Short-Term Suggestion

The internal medicine residency is 3 years, and the family medicine residency is 3 years—in contrast, the psychiatry residency is 4 years. With a lot of effort, pain, and imagination, the psychiatry residency could be shortened to 3 years. This would mean that fully trained psychiatrists would graduate every 3 years instead of every 4 years. This 1 change would increase the number of psychiatrists. This 1-year difference would be especially significant for the many young doctors who are carrying high-interest loans from college and medical schools, as a shorter residency would allow them to start paying down on their debt sooner.

Intermediate Suggestion

If the residency remained 4 years as it is now, the final year of residency could be completely redesigned. That final year could become a year of mandatory clinical rotations in shortage areas, which are mainly rural and small towns. Allowing fourth-year residents—who are nearly fully trained psychiatrists—to provide psychiatric care in shortage areas under academic supervision would be an increase in the psychiatry workforce in areas where it is needed most. Many medical centers are in urban centers, so most residents have little or no exposure to rural or small-town practice. The most optimistic view is that some of the residents who practice in a small town or rural area will like the environment for reasons such as less traffic, lower cost of living, a slower pace of life, and/or lower taxes. Even if only a few residents decided to set up practice in one of these areas, it would be helpful.

Long-Term Suggestion

The long-term solution would be to build medical schools with a focus on excellent clinical care in some of these rural shortage areas. Many medical centers are the engines of research in the country and in the world. Medical school faculty teach, but also treat patients. Medical students learn how to become doctors by seeing patients with supervision. Residents have clinics and are supervised, but provide a lot of clinical care during their training. Having medical schools nearby would bring a lot of care to the shortage areas, as the best and brightest from those areas may choose to attend medical school in the area in which they live. If these students remain in their hometowns to attend medical school and complete their residency, it would be a tremendous help to the psychiatry workforce. It also might be less expensive for medical students if they do not need to relocate to attend medical school or a residency program.
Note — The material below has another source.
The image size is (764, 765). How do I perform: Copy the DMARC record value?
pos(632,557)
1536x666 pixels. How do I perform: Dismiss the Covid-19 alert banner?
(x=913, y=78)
Although not discussed here, other medical specialties, such as primary care and pediatrics, are experiencing shortages, as well. Along with psychiatry, these 2 are also considered low-compensation specialties. Establishing medical schools in rural areas and small towns could also bring more primary and pediatric care options to patients in these shortage areas.

Why Make Changes?

We have a tremendous amount of data about the psychiatry workforce shortage, and it is important to intervene to discuss ways to decrease it. What is needed now are solutions that can be implemented. The purpose of this discussion is to outline how decreasing the psychiatry residency by 1 year; mandating fourth-year rotations in rural and small towns that have a shortage; and building smaller medical schools in rural communities where the need is so great might serve as effective solutions. As a specialty, we need to have this conversation and intervene to increase the psychiatry workforce. The pandemic is making this more urgent, but it is also important for the future. Psychiatry has to act as soon as possible for the good of the nation.

Dr Johnson is a practicing psychiatrist based in Atlanta, Georgia.

References

1. Weiner S. Addressing the escalating psychiatrist shortage. Association of American Medical Colleges. February 12, 2018. Accessed December 15, 2021.
2. Harrar S. Inside America’s psychiatric shortage. Psycom. Last updated June 2, 2021. Accessed December 15, 2021.

3. The Silent Shortage: A White Paper Examining Supply, Demand and Recruitment Trends in Psychiatry. Merritt Hawkins. February 22, 2018. Accessed December 15, 2021.

4.The Psychiatric Shortage: Causes and Solutions. National Council for Mental Wellbeing, Medical Director Institute. March 28, 2017. Accessed December 15, 2021.